> (most tasks below 1 second, only huge tasks take
> longer than 10 seconds, worst case 13.33s for a satellite task)
I tested what the longest time for creating the successor generators with the
current preprocessor across the Satellite tasks is and got 10.26s (for #33, the
biggest one). But it's possible that this discrepancy is just because I was
testing while the grid wasn't used by any other task. Even if not, I guess we
could survive a 30% slowdown in a part that is generally not time-critical. From
my side, it looks like successor generation creation time is fine.

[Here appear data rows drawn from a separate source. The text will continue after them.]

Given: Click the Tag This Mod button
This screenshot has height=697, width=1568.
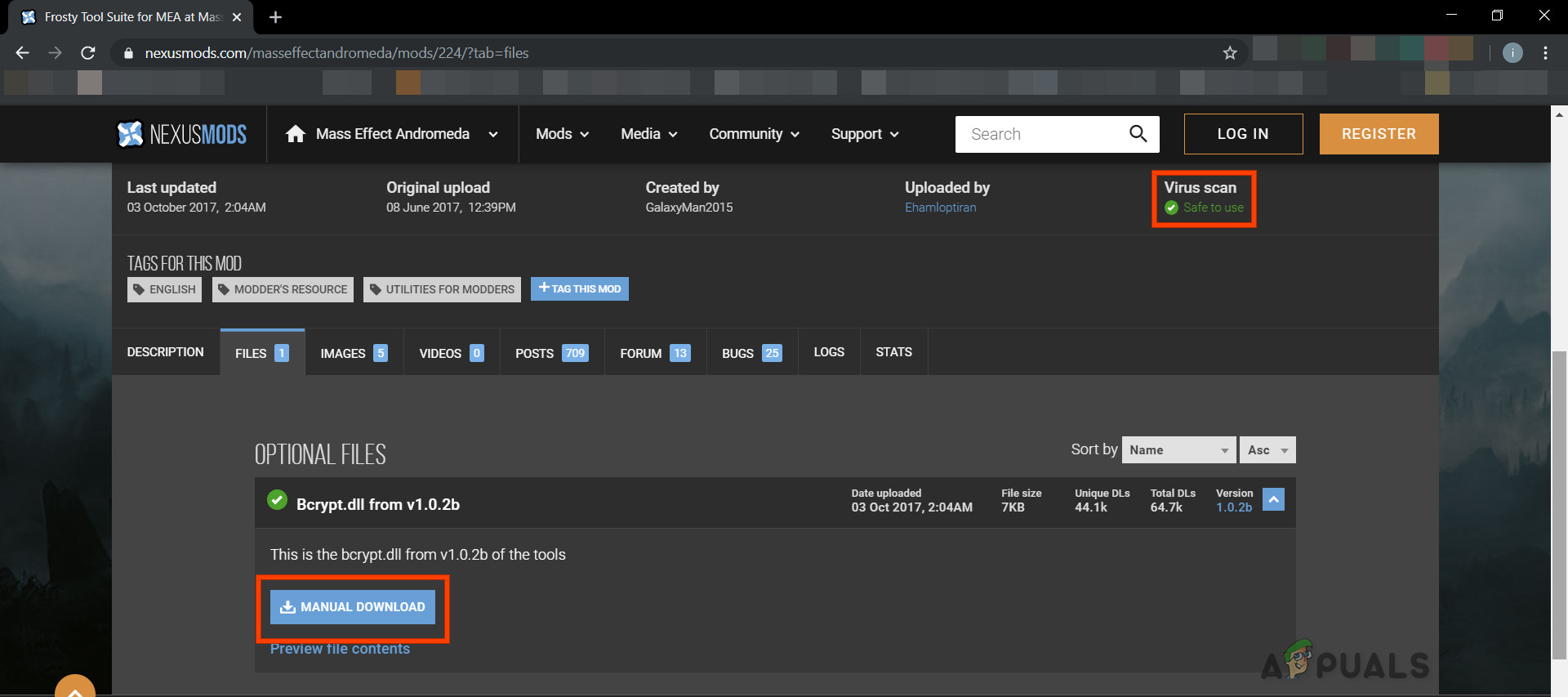Looking at the screenshot, I should coord(579,288).
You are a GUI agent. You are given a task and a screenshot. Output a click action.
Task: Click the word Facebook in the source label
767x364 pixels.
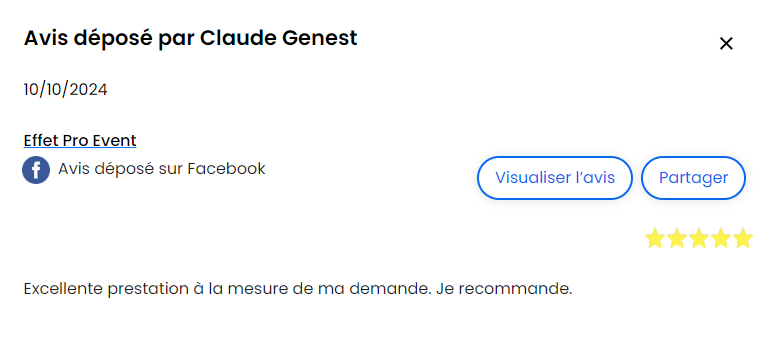226,169
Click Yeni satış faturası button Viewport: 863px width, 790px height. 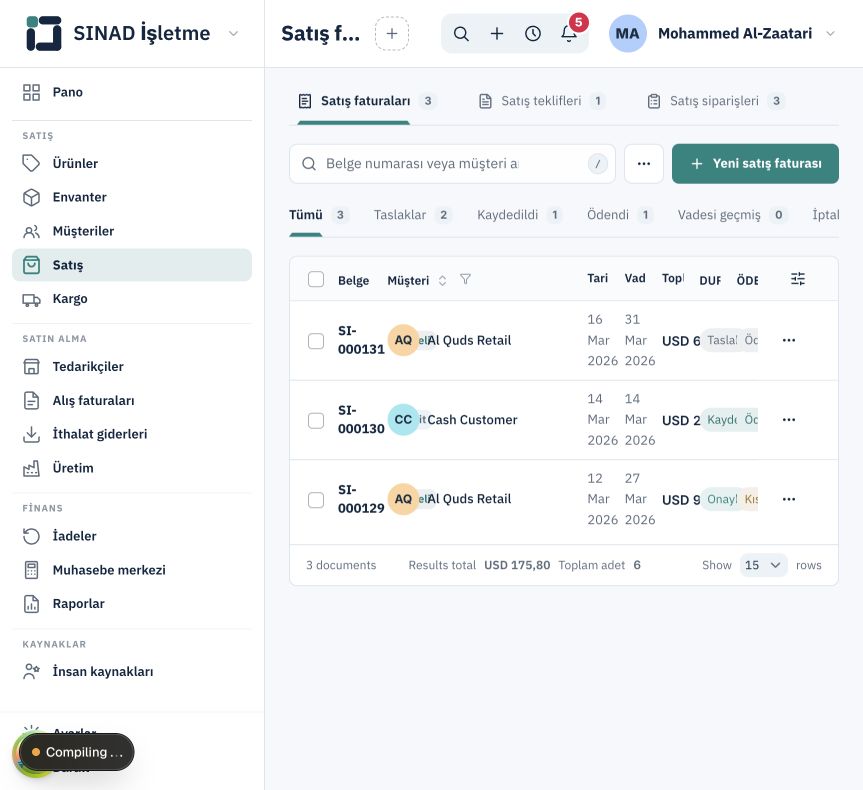pyautogui.click(x=755, y=164)
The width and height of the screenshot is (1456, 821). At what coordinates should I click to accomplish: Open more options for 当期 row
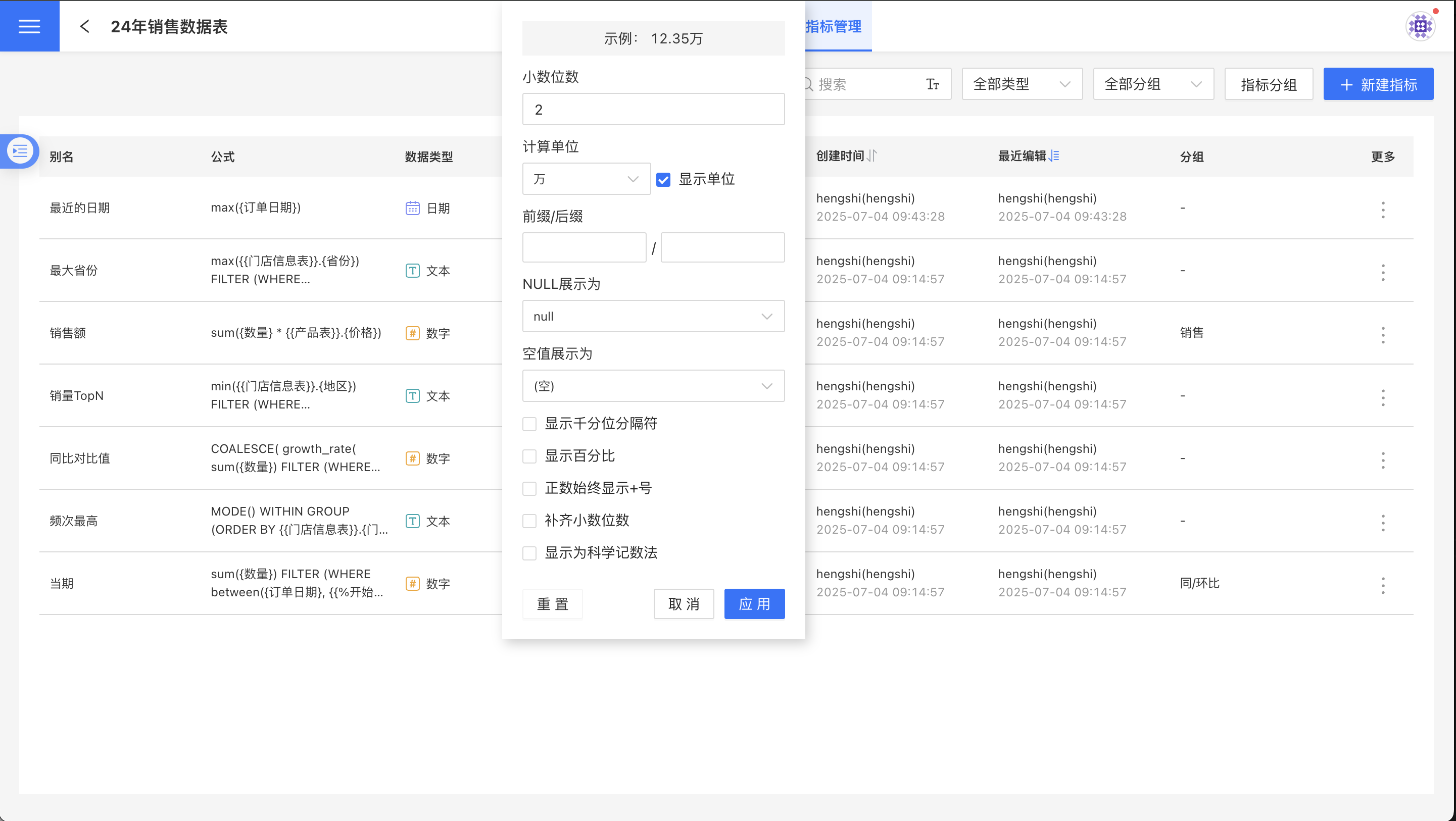coord(1383,585)
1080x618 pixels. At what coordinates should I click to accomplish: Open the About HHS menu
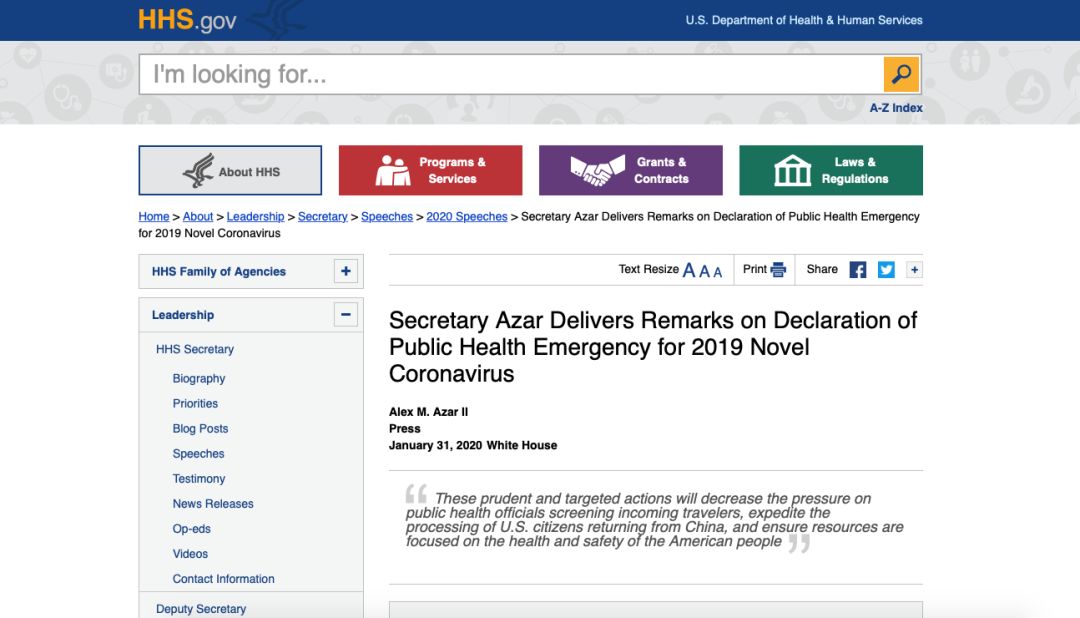230,170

> Here are the results of the satisficing experiments
Wow, some *huge* differences there. These may mostly be due to different
tie-breaking between operators. Given that overall results are no worse than
before, I don't think it's necessary to look into these results much more deeply
unless someone wants to.
However, we should also test our "go-to" config: LAMA. (Alternatively, given
that I'm not sure the anytime configurations are supported very well by our
experiments: the initial config of LAMA.) This is what we recommend to everyone
as the default, so it should be part of the ones we always test. To make our
lives easier, maybe it's worth adding an alias for this to our downward script,
e.g. "lama-first" or "lama-initial"?
The results with randomized=true vary much less than the non-randomized ones,
and the overall trends look similar to blind search. I think in terms of average
overhead, things look quite fine.
Regarding LM-Cut and changed expansion counts, there are exactly six domains
where the number of reopened states has changed, and these are exactly the
domains where we see a change in the number of expansions until last jump.
That's good enough for me not to look into this further.
Depending on how thoroughly we want to go over these experiments, I see up to
three open points:
1. It would be good to have data for a LAMA-style configuration.
2. The iPDB performance issue is still not solved. It doesn't have to be solved
here, though, as there is a separate issue open for that already.
3. While we do a bit better overall with blind search, there are also some
domains where we become substantially slower (several hundred percent). I
checked three domains that stood out in the scatter plots: airport, mprime and
sokoban-opt11. In mprime, the difference may be due to the (in some cases,
substantially increased) number of evaluations. In the other two domains, the
number of evaluations doesn't change substantially, and I guess it's the
successor generators that are slower. This may be worth looking into. On the
positive side, the opposite also happens. One particularly nice domain is
tidybot, where apparently the successor generators are now much faster (e.g.
1134 seconds => 79 seconds in one task); the number of evaluations isn't changed
significantly here.
Of course, someone should also look over the code. I can try to do this, but I
have quite a pile-up of todos at the moment.